How to Study in Your Second Language Without Losing Marks
May 9, 2026 · 5 min · bilingual students · ESL students · studying in second language
If your school teaches in English but you grew up speaking Urdu or Arabic or Spanish at home, every textbook chapter is two jobs: understand the content, and understand the language. Most students try to do both at once and end up doing neither well.
Separate the two jobs
- First pass: read for vocabulary. Mark every word you don't know. Don't worry about understanding the content yet.
- Look up the words. Use Vocabulary Builder — it explains words at your reading level.
- Second pass: read for content. Now the language won't get in the way.
This sounds slower but is actually faster than trying both at once.
Build a personal glossary
For each subject, keep a notebook of technical vocabulary in both languages. "Photosynthesis" in English and your home language. "Mitochondria", "respiration", "force", whatever.

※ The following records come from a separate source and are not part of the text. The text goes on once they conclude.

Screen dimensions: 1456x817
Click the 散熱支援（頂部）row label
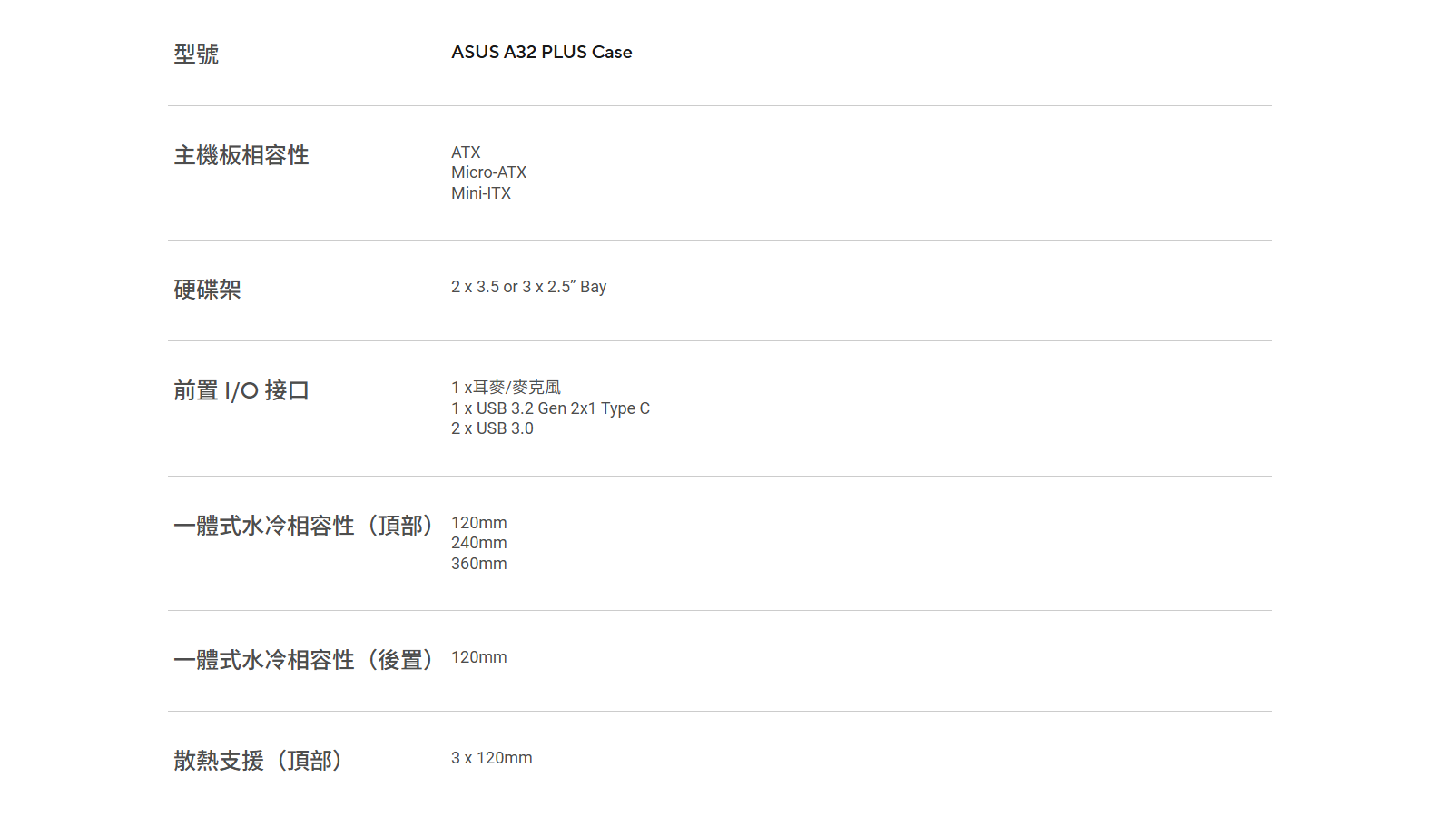pyautogui.click(x=258, y=761)
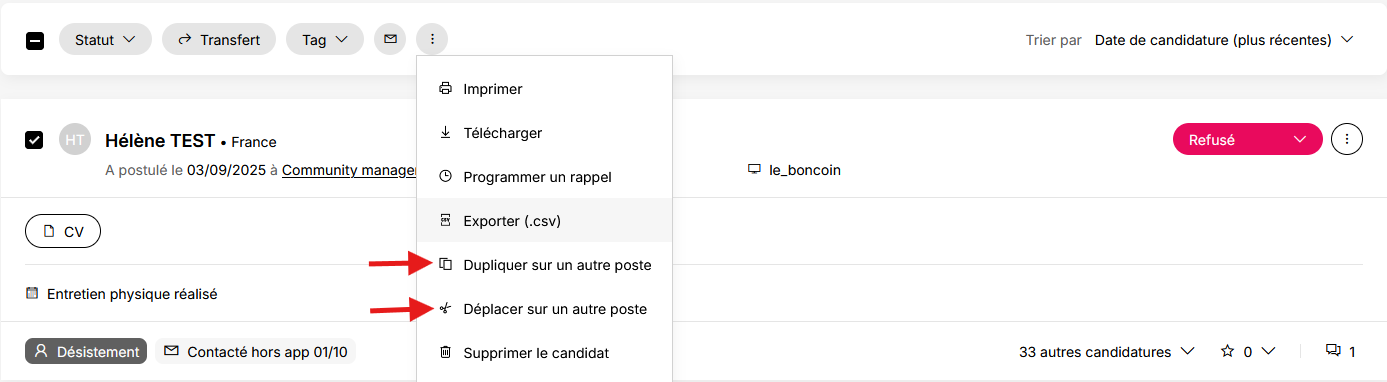Uncheck the Hélène TEST candidate checkbox
Screen dimensions: 1387x382
pyautogui.click(x=34, y=140)
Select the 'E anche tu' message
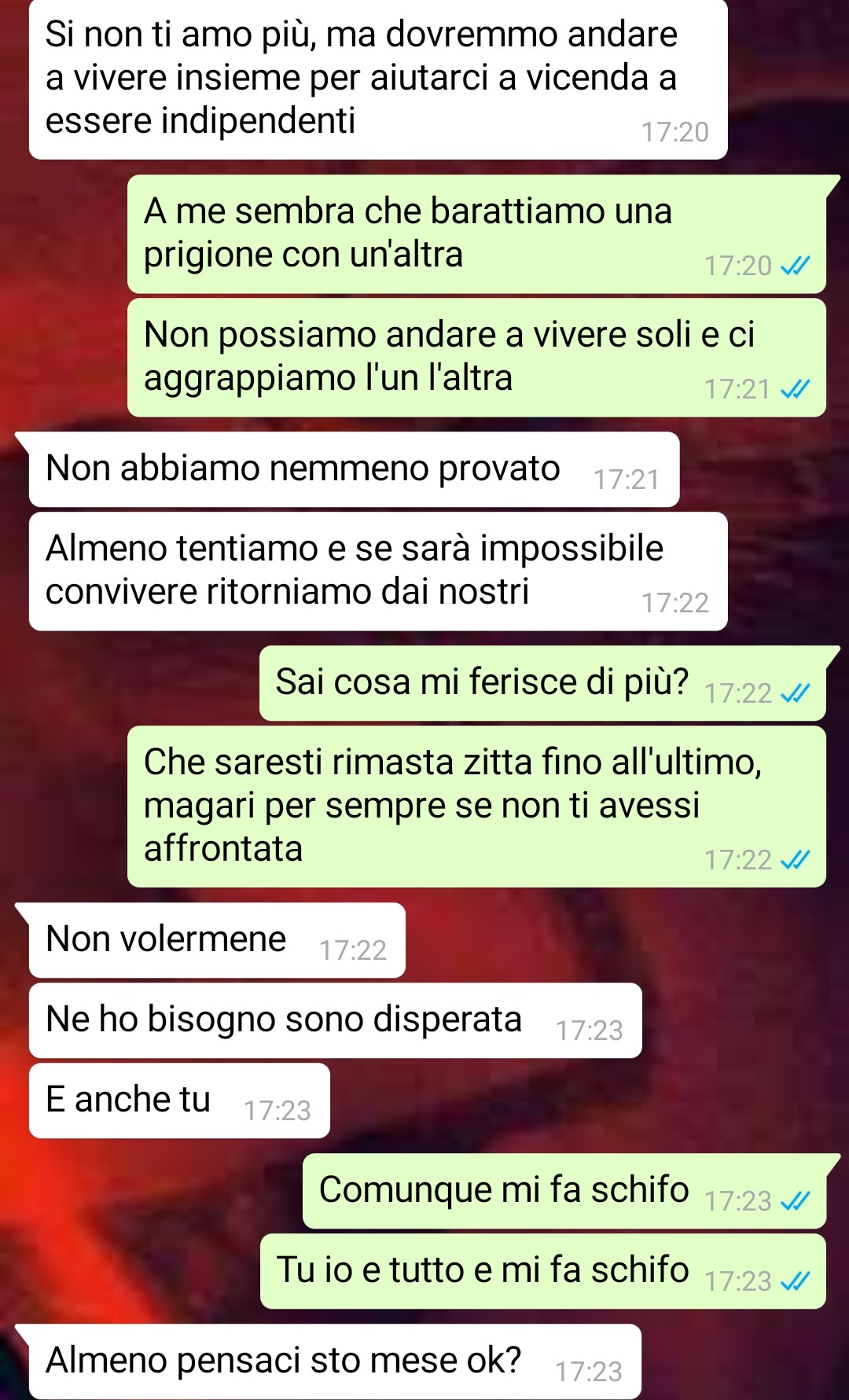Viewport: 849px width, 1400px height. tap(179, 1101)
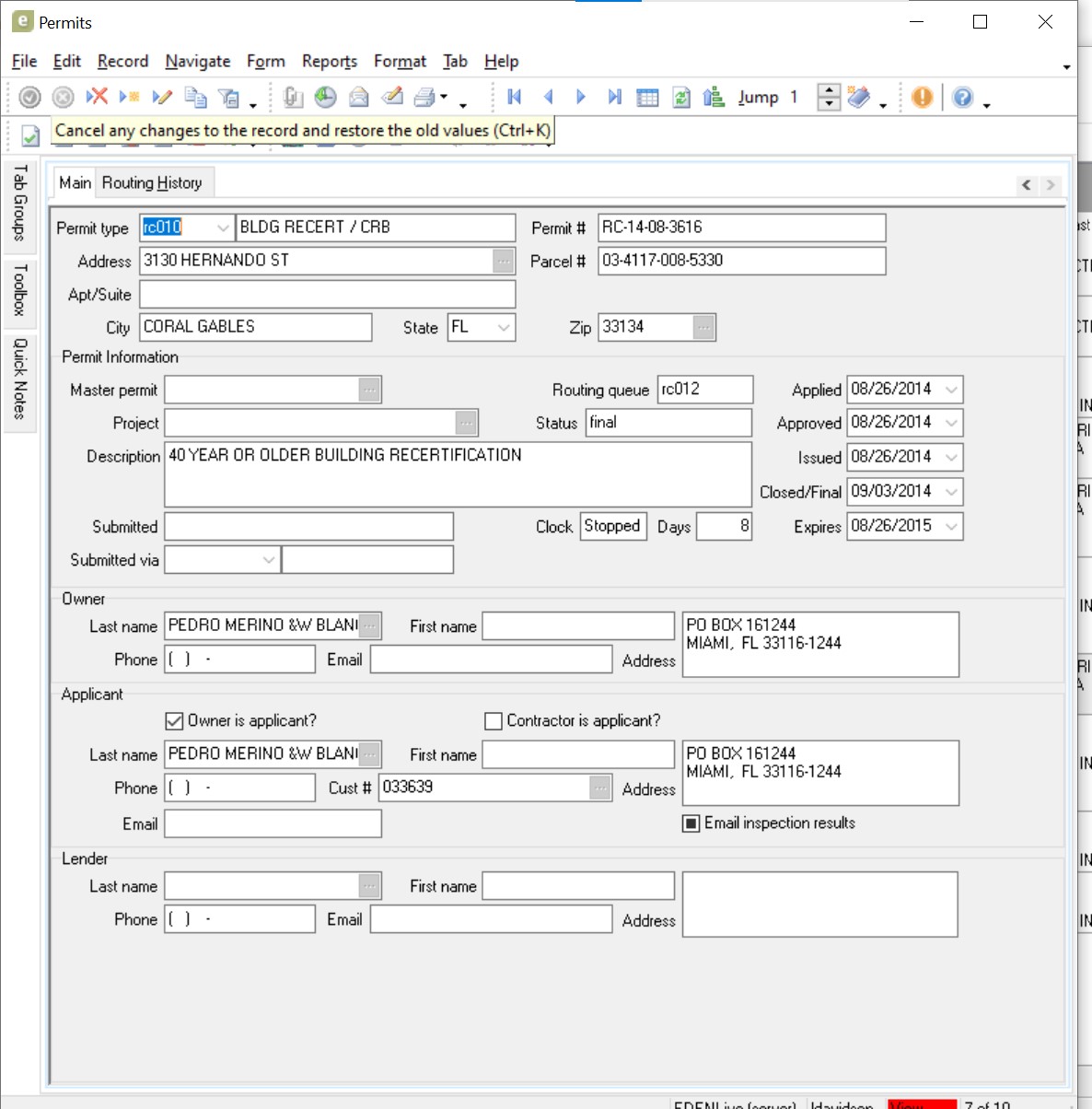Click the blue help question mark icon

962,97
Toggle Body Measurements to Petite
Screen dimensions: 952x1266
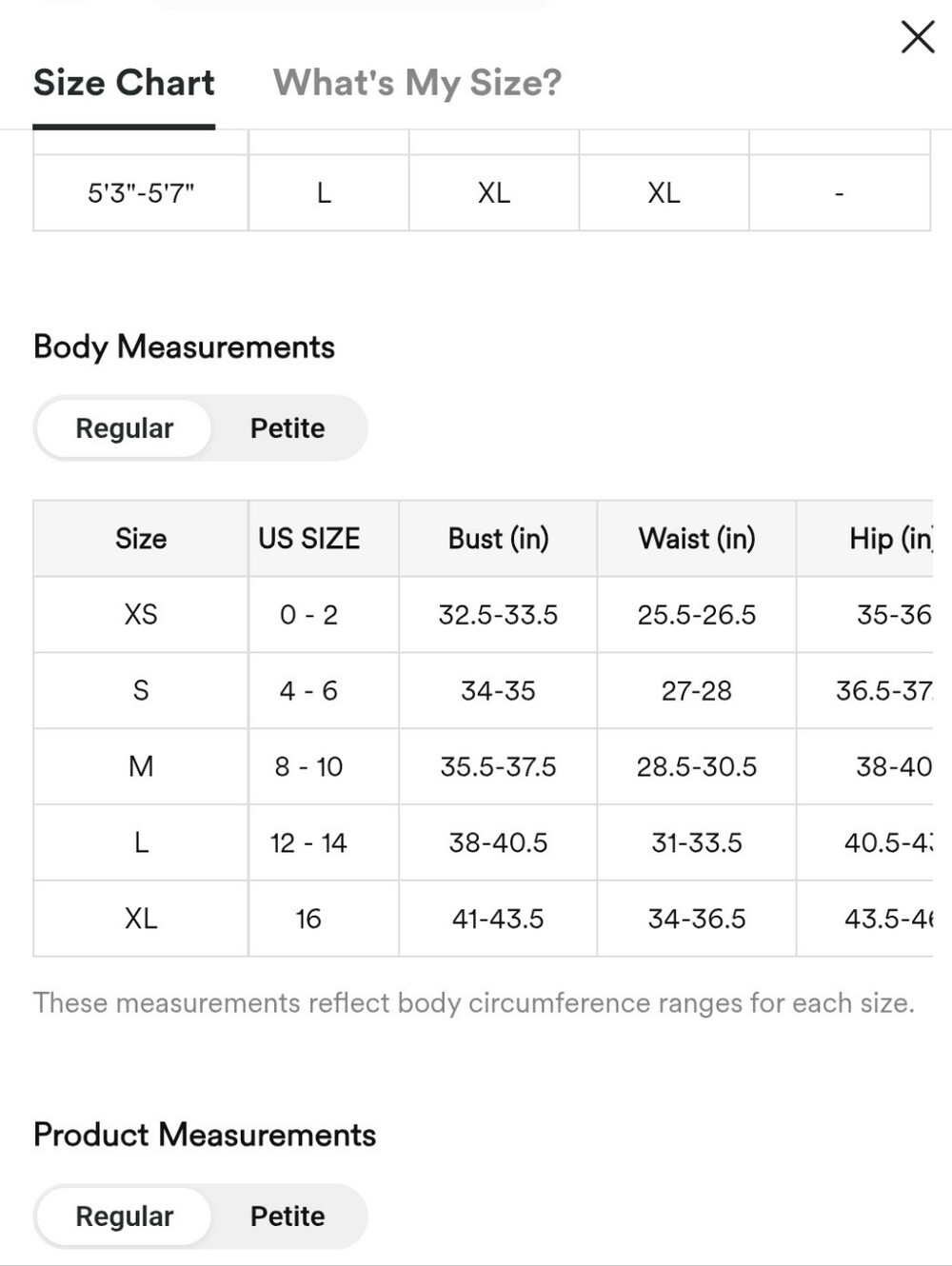pyautogui.click(x=288, y=428)
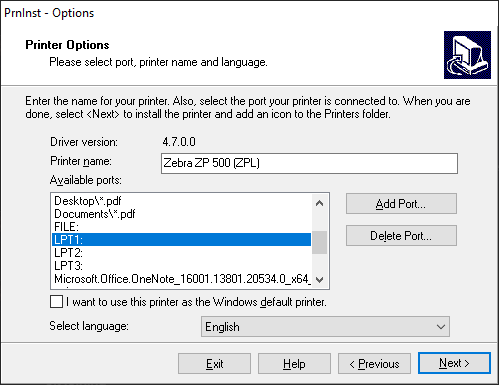Click the Delete Port... button
Image resolution: width=499 pixels, height=385 pixels.
pos(401,236)
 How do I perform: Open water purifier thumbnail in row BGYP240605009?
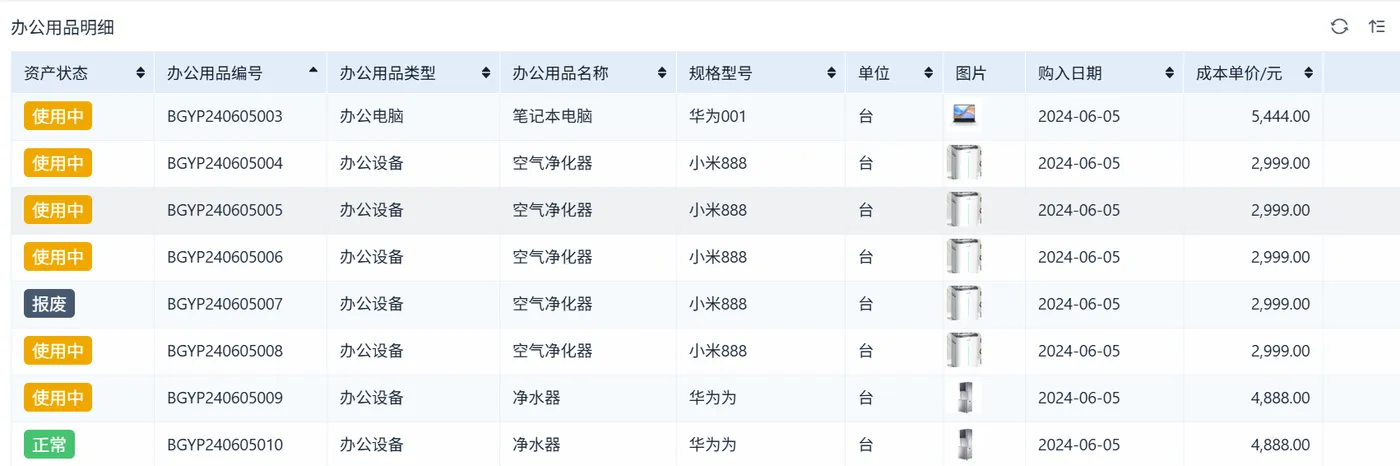pos(964,397)
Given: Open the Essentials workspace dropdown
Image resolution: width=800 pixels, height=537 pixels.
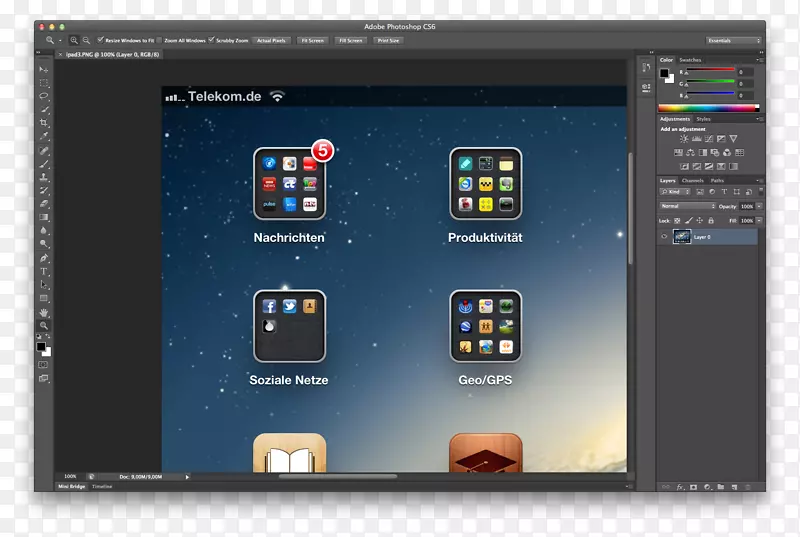Looking at the screenshot, I should point(733,41).
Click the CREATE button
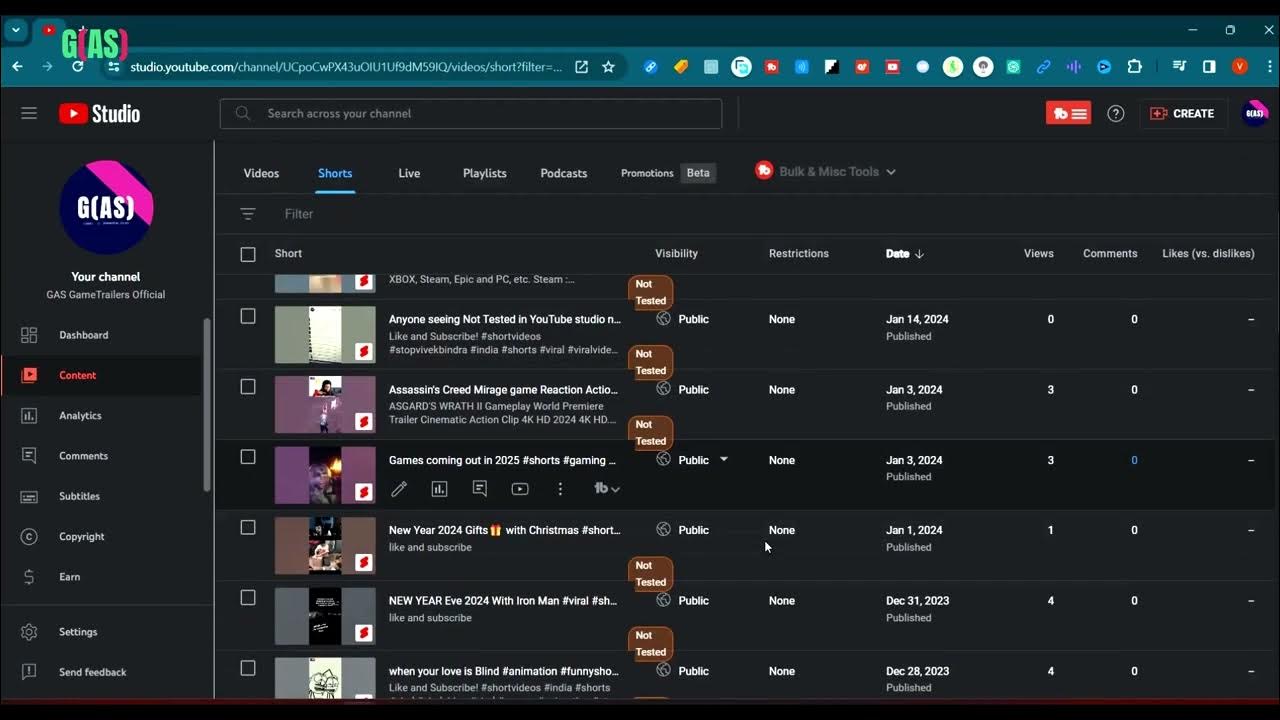 1182,114
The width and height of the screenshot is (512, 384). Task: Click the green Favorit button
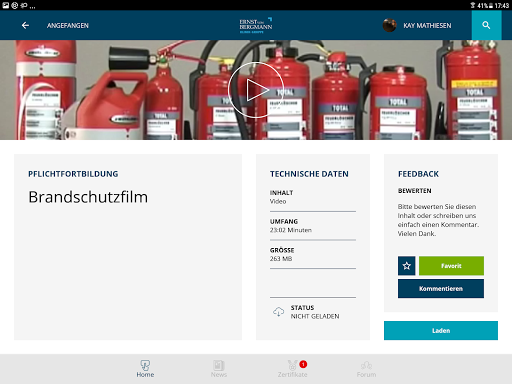451,266
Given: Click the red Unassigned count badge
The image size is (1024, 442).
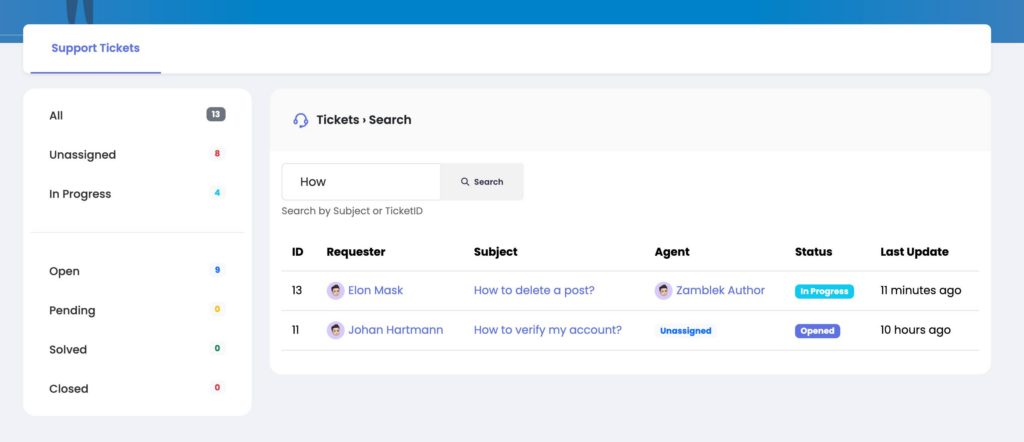Looking at the screenshot, I should click(217, 154).
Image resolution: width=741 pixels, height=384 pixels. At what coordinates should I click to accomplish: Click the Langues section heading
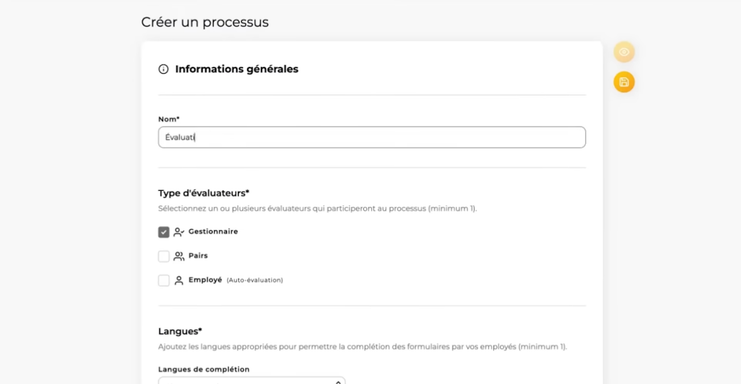(180, 332)
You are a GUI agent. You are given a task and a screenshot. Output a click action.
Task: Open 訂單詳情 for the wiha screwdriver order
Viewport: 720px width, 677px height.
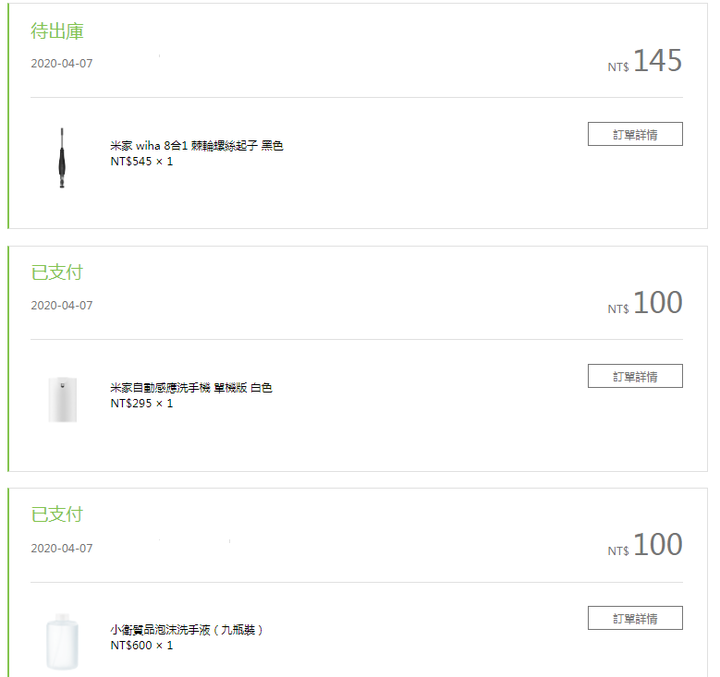point(635,134)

This pays off enormously on exam day. You can think in your stronger language and translate to the exam language as you write.
Use Translation Mode
It translates while keeping technical terms in the original language. So your notes are in your native language but the exam vocabulary stays intact.
Study in your stronger language, write in the exam language
Most students try to study in their weaker language. That's backwards. Study in whichever language you understand the concepts in fastest. Then practice expressing them in the exam language.
Common pitfalls
- Avoiding texts in your weaker language until exam week
- Translating everything (loses technical vocabulary)
- Studying the language separately from the content
- Speaking only your home language at home (you need exposure)
A working schedule
- 70% of study time in your weaker (exam) language
- 30% in your stronger language for difficult concepts
- Switch back and forth on the same topic
Bilingual students who do this typically outscore monolingual students because they understand more deeply.